● Task details: Set down, word for word, the line with "Select Aktuelle Mietzahlungen from submenu" and the lines after it through the final line of the data below, without pictures.

● Exercise inputs:

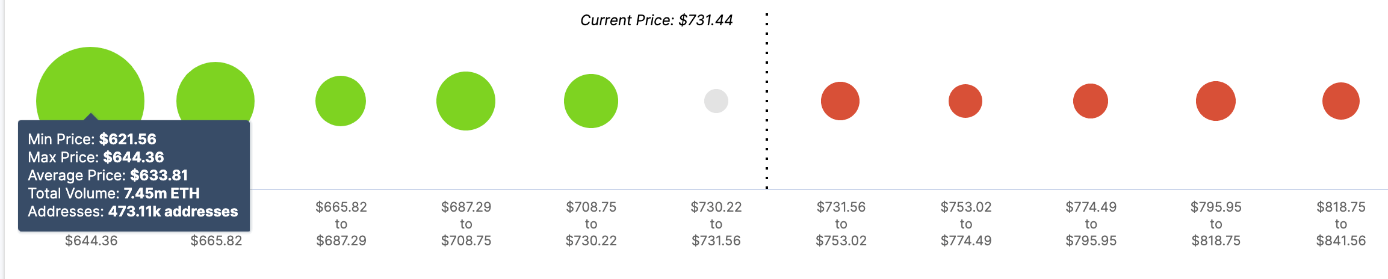
Task: Click the red bubble for $731.56 to $753.02
Action: 840,101
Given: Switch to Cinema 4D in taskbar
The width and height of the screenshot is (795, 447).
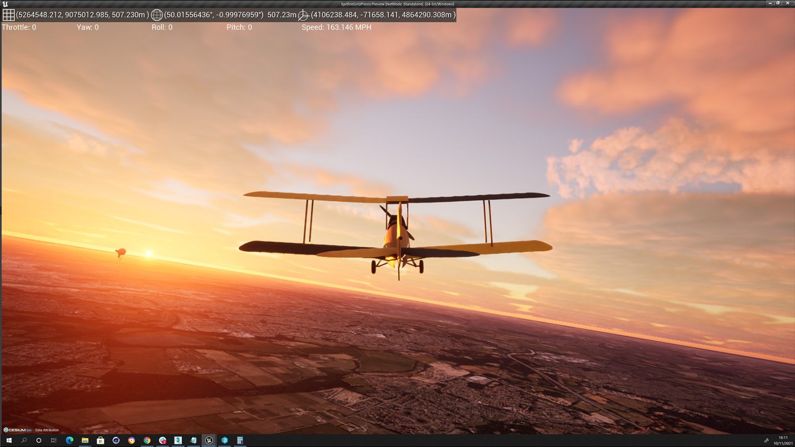Looking at the screenshot, I should click(116, 440).
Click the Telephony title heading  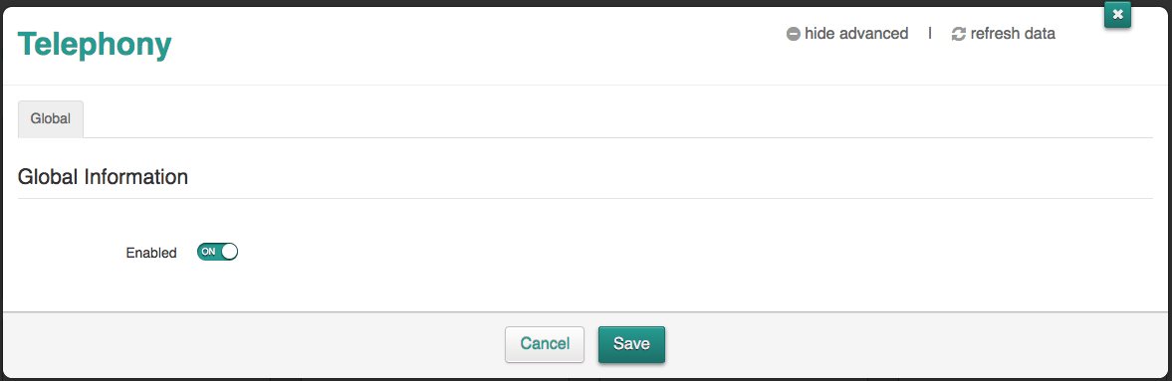[95, 45]
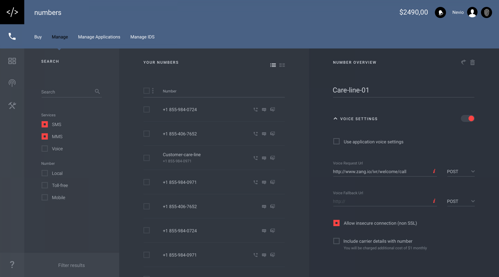499x277 pixels.
Task: Check Use application voice settings
Action: pos(336,142)
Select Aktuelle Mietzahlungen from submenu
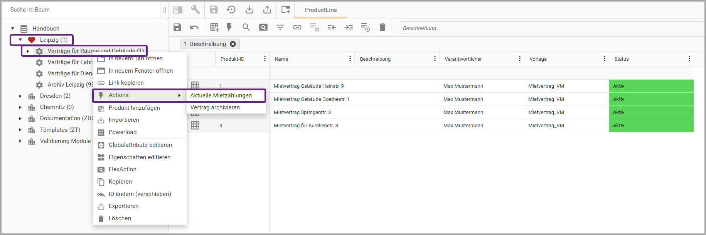Image resolution: width=706 pixels, height=235 pixels. (221, 95)
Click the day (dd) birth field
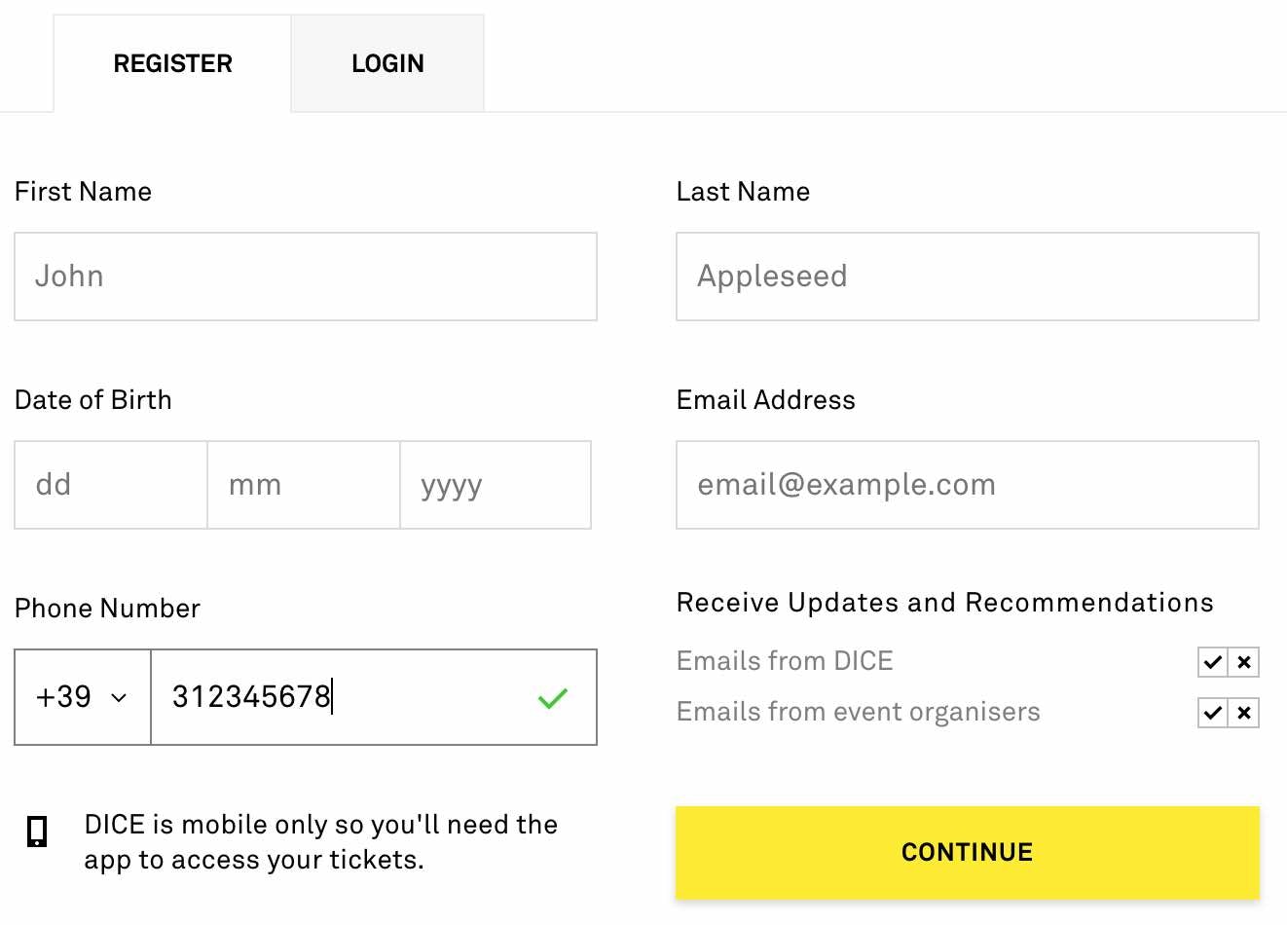 [x=110, y=485]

● Reply to the task:
Select Aktuelle Mietzahlungen from submenu
Image resolution: width=706 pixels, height=235 pixels. (221, 95)
Click the day (dd) birth field
 [x=110, y=485]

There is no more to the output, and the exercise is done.